Hemingway frequented El Floridita while he lived in Cuba from the early 1930s until Castro took power in 1959. He became entranced with the Daiquiri, and modified the formula to suit his tastes. From what I have read, Hemingway probably floated the Maraschino on top and probably didn't use any syrup. If you are to believe the recent TV movie Hemingway & Gelhorn, he made his Papa Doble thusly:
2 1/2 jiggers Bacardi White Label rum
juice of 2 limes (most likely small Mexican limes)
half a grapefruit (juice of...)
6 drops Maraschino
Whirl the whole mess with shaved ice in an electric mixer and you're ready to rhumba...
Pitchers of this drink were poured into tall, V-shaped Martini glasses and Hemingway said in the movie that he held the house record drinking 17 in one evening. Note this was all taking place at the Tropicana bar, not El Floridita. The movie left out any reference to sugar or syrup and history tells us that in fact Hemingway preferred no sugar claiming all it would do is make you not want to drink as many and increase the chances of being sick the next day. I need a little additional sweetening - 6 drops of Maraschino as your only sweetener would make a really tart drink.
The Bacardi rum that Hemingway used was a different animal than what you will find on at the liquor store today. When Castro took power, Bacardi left Cuba and set up shop in Puerto Rico. Their rums became both hugely popular and a lot less interesting. If you are in a country where you can find it, I would recommend Havana Club Anejo Blanco rum for this drink (this is Cuban rum which is banned in the U.S.). Failing that, Ron Matusalem Platino or Flor de Cana 4 Year Extra Dry work nicely. This is one drink that doesn't benefit from using an aged rum - stick to white rums.
Six or seven years ago my palate was just getting used to the strong flavor of Maraschino, so I was using it half and half with syrup to make my Hemingway Daiquiris. I am more used to this liqueur now so I have made it the primary sweetener in my recipe adding only a dash of gum syrup. If you are still getting used to Maraschino use the original ratio of sweeteners of 1/4 oz Maraschino and 1/4 oz gum syrup.
I tried using Maraschino as the sole sweetener but Luxardo (the brand I'm using) is not very sweet and you have to use so much of it that the sour, nutty flavor kind of takes over the drink. You may have more luck with Maraska which is a little sweeter. But for Luxardo, I use a dash of gum.

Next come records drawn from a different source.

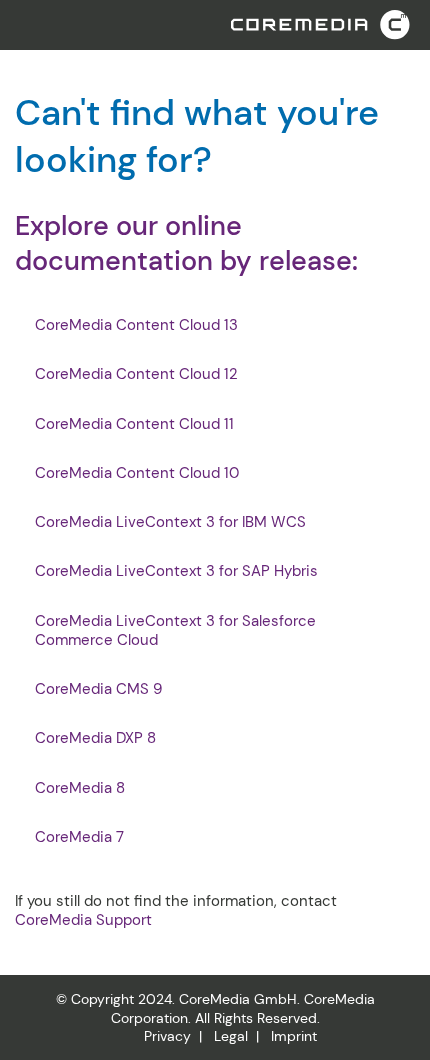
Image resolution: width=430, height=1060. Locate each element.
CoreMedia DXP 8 (95, 738)
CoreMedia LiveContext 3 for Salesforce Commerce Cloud (175, 631)
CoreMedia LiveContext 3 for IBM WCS (170, 522)
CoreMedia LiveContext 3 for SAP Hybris (176, 571)
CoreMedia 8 (80, 788)
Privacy (167, 1036)
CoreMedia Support (83, 920)
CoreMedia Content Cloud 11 (134, 424)
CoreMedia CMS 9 (98, 689)
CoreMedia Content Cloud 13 (136, 325)
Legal (231, 1036)
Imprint (294, 1036)
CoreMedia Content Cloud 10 (137, 473)
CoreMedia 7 (79, 837)
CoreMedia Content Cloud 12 (136, 374)
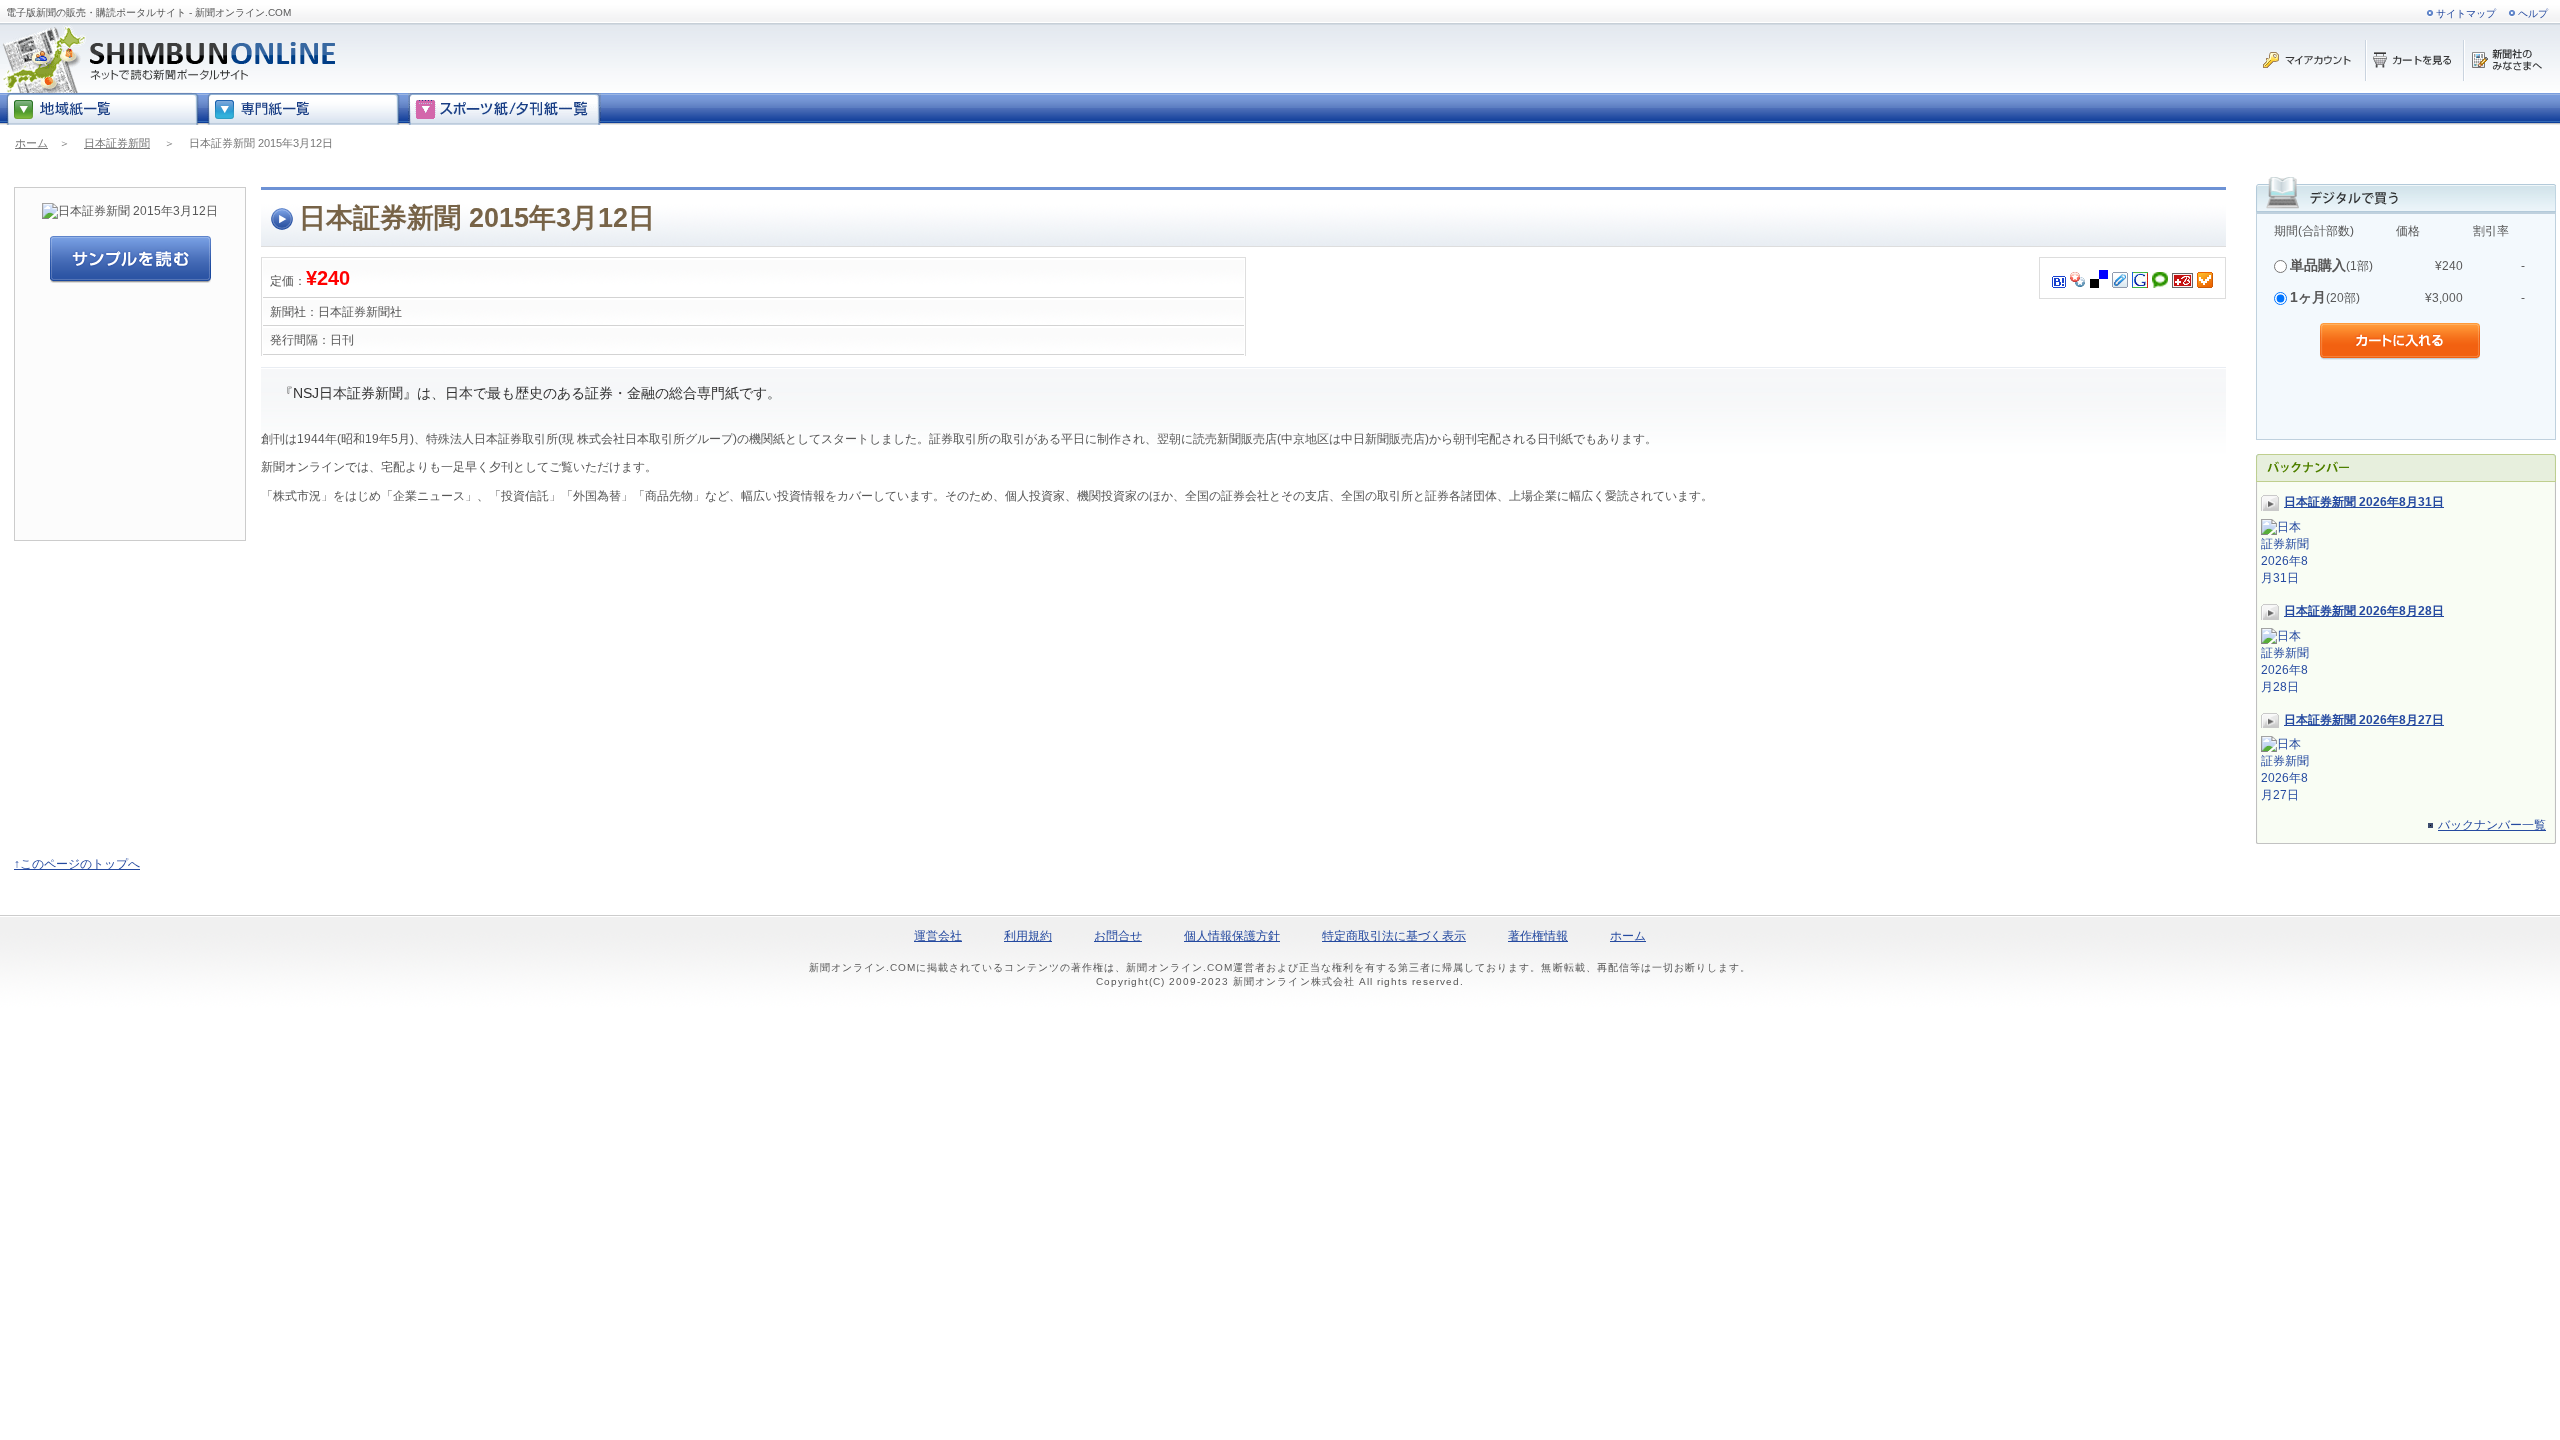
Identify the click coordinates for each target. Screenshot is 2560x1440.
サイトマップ (2466, 13)
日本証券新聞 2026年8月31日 (2364, 502)
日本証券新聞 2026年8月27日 (2364, 720)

The old recipes use the juice of 2 limes. The limes in Cuba are smaller than in the United States. A lime down there is closer in size to a key lime--about the size of a golf ball. If Hemingway specified two of these, then don't use two huge honkers like we have in the United States. You'll have one tart drink. I have standardized the recipe with 3/4 oz of lime juice to make it easier.
Hemingway is said to have remarked that if he was just going drinking, he'd have about six of his namesake Daiquiris. If he really wanted to tie one on, he'd have 12 Papa Dobles. The guy didn't mess around.
If you order this drink in a good craft cocktail bar, you will often get an up version more reminiscent of an old school Daiquiri cocktail. I call this version a Modern Hemingway Daiquiri. Just make the drink as prescribed in the recipe and strain into a chilled cocktail glass. Asking for a Papa Doble at Peche in Austin, TX resulted in this up version, and it was quite good especially if you are inside so the drink does not warm on you. But generally I prefer this drink the way Hemingway drank his on crushed or shaved ice.